*Work request:* Look below for the line containing "(790, 666). point(220,12)". Output it and each remaining line of the entries exactly, and nothing else.

*Data extracts:*
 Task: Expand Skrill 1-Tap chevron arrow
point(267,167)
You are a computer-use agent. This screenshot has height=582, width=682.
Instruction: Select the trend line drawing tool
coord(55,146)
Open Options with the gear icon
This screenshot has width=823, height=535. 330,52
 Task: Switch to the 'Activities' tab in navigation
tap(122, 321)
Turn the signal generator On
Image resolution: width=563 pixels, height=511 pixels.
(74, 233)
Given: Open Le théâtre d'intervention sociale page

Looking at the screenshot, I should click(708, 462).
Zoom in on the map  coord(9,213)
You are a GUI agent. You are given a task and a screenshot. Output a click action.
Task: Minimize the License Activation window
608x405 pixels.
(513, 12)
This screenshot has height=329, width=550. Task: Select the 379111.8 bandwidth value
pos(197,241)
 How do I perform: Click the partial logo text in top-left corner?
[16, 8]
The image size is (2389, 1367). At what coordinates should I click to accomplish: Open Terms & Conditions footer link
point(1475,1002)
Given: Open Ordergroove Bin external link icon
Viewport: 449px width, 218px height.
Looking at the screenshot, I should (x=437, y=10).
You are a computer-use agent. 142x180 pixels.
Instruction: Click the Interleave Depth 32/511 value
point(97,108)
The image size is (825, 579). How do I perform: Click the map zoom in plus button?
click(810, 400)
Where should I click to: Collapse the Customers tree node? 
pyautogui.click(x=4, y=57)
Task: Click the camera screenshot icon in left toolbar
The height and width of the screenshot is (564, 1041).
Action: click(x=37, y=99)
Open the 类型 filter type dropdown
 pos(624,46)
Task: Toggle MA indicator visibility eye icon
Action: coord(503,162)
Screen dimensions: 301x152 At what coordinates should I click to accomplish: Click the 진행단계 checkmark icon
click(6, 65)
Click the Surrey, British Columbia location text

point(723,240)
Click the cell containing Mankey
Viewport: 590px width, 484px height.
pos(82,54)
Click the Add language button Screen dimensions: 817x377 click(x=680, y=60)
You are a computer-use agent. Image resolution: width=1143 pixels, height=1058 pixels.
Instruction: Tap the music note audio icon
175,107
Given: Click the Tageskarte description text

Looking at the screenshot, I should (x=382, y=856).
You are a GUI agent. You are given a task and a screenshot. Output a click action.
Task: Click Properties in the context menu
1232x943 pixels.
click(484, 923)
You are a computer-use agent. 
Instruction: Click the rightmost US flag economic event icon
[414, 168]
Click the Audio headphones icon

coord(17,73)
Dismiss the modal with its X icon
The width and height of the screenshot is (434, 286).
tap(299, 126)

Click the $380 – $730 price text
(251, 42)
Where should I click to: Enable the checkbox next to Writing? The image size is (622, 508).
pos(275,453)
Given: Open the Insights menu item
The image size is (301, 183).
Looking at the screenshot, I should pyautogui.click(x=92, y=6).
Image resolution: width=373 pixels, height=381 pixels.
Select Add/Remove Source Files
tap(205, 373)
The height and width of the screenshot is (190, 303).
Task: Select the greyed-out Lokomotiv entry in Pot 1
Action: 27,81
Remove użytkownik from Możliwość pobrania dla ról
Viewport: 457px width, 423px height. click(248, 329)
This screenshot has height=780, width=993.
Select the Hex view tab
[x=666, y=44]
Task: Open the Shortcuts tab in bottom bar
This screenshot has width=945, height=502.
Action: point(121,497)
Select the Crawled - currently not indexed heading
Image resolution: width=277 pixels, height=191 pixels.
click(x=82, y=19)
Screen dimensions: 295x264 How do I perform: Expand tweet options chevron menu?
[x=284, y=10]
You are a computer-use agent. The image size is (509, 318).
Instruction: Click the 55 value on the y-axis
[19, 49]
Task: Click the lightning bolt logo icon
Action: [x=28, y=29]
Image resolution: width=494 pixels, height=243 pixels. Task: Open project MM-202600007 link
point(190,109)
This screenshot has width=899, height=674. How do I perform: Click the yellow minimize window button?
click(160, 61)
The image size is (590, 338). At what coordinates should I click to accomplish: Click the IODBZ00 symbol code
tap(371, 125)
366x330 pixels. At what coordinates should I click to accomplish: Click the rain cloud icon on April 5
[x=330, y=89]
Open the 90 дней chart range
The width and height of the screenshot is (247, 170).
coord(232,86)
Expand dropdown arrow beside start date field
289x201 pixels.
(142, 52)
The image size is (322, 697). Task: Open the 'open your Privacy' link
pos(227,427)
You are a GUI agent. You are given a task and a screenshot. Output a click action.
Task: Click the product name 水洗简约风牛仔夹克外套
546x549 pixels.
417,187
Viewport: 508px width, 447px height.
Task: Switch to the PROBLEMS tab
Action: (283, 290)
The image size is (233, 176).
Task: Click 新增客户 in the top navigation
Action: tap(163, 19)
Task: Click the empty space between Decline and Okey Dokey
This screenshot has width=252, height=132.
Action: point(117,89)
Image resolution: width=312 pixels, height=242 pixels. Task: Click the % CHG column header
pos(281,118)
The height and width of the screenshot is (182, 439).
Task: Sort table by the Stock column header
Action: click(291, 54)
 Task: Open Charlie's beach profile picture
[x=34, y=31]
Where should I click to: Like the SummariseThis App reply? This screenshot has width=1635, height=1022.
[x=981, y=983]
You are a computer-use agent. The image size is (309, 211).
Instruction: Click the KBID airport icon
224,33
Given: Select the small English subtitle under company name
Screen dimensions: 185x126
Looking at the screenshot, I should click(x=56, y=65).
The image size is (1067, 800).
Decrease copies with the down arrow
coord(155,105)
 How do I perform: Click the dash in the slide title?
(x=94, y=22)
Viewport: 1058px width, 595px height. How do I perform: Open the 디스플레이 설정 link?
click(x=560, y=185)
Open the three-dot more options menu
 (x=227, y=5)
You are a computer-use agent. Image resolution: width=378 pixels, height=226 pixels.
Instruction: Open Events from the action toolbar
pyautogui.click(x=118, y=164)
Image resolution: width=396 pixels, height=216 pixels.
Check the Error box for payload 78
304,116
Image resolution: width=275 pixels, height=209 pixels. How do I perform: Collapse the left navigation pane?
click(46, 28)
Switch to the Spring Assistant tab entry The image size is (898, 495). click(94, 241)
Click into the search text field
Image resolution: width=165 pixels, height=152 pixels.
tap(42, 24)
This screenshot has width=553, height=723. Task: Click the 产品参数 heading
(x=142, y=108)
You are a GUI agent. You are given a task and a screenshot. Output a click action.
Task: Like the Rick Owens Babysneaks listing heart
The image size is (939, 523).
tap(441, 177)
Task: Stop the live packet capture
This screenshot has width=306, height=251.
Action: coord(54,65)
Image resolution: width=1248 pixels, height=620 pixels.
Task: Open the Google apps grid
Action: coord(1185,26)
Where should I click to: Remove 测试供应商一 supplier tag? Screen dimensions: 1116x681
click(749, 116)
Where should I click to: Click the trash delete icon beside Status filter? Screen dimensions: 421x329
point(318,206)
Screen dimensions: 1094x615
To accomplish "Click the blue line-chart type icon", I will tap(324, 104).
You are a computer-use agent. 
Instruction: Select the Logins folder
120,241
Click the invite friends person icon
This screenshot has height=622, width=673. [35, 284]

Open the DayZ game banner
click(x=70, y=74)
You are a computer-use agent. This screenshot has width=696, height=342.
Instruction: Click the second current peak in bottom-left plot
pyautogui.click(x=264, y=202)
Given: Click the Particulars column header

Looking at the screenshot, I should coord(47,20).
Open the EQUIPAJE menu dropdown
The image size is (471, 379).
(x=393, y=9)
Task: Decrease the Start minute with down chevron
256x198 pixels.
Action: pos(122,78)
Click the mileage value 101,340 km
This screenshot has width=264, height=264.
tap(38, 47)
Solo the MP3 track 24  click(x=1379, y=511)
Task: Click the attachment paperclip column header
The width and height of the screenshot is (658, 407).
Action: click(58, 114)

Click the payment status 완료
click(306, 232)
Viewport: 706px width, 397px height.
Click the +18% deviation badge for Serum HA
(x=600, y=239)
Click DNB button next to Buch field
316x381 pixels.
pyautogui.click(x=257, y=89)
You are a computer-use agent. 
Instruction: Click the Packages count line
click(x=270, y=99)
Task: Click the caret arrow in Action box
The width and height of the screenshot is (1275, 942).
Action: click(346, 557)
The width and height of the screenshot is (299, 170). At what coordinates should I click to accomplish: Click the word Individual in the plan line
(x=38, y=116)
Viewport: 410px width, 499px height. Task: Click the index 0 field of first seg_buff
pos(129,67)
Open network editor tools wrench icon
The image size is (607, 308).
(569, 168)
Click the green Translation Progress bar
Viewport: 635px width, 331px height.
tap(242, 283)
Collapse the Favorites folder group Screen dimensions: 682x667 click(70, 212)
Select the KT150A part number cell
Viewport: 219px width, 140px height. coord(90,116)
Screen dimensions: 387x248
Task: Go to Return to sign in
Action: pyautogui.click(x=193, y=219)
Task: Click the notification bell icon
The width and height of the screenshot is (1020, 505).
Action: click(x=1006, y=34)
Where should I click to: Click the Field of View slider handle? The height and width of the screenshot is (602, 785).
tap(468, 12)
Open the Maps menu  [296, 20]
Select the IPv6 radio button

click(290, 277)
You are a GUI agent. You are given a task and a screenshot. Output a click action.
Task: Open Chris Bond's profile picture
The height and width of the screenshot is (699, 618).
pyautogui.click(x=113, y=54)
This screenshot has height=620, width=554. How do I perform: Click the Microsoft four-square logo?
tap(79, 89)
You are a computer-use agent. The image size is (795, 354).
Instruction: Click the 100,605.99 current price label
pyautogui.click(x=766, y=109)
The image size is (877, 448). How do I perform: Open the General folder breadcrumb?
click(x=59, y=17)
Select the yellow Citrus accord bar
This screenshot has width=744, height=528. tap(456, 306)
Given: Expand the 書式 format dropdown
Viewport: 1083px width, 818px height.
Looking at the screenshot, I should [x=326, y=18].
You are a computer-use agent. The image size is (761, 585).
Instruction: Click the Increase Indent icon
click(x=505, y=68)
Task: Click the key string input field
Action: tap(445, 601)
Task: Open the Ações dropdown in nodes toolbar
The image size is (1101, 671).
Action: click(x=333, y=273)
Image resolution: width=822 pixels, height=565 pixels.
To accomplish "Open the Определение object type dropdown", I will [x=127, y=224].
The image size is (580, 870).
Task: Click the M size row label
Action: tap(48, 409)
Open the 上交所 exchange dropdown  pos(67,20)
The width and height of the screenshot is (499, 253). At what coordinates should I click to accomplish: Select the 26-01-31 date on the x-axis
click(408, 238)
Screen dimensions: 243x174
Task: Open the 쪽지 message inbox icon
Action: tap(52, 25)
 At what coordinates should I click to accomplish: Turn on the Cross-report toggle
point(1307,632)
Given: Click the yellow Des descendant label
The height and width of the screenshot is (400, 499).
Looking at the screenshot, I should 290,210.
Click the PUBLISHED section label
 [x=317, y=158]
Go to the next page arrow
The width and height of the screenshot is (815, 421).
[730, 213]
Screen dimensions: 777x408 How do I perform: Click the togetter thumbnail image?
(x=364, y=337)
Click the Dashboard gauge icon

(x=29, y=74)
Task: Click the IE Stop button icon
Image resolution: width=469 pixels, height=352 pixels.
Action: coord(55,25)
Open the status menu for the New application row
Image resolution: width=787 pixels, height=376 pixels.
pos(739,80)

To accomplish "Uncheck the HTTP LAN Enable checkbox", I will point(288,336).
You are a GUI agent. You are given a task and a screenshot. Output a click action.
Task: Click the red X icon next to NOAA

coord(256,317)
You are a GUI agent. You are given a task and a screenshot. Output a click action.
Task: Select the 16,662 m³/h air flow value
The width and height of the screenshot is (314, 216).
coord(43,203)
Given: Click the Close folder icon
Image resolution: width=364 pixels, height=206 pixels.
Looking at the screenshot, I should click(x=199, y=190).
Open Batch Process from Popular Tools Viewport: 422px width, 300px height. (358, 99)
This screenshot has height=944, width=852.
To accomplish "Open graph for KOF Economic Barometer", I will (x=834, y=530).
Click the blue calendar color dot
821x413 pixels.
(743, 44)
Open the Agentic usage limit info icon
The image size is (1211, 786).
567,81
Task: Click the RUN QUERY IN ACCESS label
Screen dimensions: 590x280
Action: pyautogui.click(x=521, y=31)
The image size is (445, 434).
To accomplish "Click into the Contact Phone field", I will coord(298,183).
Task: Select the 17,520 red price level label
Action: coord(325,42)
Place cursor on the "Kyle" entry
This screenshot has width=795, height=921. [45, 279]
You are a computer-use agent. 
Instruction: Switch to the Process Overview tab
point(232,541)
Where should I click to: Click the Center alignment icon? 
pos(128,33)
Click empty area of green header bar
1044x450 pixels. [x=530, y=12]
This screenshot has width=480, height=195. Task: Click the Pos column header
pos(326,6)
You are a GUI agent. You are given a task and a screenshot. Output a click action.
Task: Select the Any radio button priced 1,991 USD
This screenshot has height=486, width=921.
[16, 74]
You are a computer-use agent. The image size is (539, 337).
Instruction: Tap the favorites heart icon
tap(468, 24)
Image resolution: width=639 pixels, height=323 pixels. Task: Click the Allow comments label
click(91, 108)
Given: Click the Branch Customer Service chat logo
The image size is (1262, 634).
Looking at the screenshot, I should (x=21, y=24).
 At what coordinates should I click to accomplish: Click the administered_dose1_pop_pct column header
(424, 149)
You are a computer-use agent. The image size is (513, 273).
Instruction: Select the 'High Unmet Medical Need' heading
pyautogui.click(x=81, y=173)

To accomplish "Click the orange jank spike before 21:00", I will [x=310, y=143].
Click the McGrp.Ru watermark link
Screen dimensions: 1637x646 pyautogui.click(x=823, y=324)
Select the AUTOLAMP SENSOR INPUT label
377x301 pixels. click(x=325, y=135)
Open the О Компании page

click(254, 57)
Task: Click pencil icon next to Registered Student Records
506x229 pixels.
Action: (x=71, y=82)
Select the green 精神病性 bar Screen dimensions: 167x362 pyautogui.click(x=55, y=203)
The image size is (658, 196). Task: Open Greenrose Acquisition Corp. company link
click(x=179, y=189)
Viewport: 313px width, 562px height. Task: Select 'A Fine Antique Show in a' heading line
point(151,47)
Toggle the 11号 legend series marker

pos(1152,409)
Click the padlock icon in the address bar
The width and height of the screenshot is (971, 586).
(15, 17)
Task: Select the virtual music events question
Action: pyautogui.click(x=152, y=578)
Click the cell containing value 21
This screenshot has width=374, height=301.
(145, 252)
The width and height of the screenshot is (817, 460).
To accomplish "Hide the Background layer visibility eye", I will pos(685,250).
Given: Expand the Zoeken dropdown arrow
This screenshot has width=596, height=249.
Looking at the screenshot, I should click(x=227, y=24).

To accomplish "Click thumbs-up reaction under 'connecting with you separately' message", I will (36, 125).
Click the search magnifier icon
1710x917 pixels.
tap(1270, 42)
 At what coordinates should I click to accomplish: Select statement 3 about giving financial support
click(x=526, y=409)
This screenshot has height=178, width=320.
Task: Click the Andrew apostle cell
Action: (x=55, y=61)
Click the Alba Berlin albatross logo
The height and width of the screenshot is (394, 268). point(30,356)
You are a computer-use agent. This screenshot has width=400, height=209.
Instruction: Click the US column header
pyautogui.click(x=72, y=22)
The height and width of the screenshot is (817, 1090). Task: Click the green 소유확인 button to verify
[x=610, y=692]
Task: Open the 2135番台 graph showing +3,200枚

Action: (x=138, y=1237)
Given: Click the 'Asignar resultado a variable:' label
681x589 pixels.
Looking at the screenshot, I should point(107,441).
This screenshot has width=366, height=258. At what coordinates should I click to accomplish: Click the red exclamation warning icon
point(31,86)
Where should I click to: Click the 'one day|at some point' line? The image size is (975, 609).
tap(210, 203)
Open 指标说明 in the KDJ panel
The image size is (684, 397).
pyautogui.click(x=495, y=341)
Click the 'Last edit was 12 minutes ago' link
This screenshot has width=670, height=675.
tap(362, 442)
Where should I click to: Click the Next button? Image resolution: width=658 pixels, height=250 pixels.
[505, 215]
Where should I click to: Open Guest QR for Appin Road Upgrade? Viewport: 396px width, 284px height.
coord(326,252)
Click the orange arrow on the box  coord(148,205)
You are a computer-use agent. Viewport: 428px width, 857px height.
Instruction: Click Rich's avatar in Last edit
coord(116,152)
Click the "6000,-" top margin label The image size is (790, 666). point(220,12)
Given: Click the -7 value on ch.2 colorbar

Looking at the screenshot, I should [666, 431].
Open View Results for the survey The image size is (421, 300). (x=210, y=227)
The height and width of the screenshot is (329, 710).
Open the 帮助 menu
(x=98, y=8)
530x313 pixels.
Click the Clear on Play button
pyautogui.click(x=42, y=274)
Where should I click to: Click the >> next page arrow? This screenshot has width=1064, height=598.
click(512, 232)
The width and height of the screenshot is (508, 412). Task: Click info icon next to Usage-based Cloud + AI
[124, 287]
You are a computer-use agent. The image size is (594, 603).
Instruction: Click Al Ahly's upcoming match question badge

*Exercise answer:*
Click the "6000,-" top margin label The image size is (790, 666). point(220,12)
Given: Click the -7 value on ch.2 colorbar

Looking at the screenshot, I should [666, 431].
Open View Results for the survey The image size is (421, 300). (x=210, y=227)
The height and width of the screenshot is (329, 710).
Open the 帮助 menu
(x=98, y=8)
530x313 pixels.
Click the Clear on Play button
pyautogui.click(x=42, y=274)
Where should I click to: Click the >> next page arrow? This screenshot has width=1064, height=598.
click(512, 232)
The width and height of the screenshot is (508, 412). Task: Click info icon next to Usage-based Cloud + AI
[124, 287]
You are a computer-use agent. The image size is (594, 603).
Instruction: Click Al Ahly's upcoming match question badge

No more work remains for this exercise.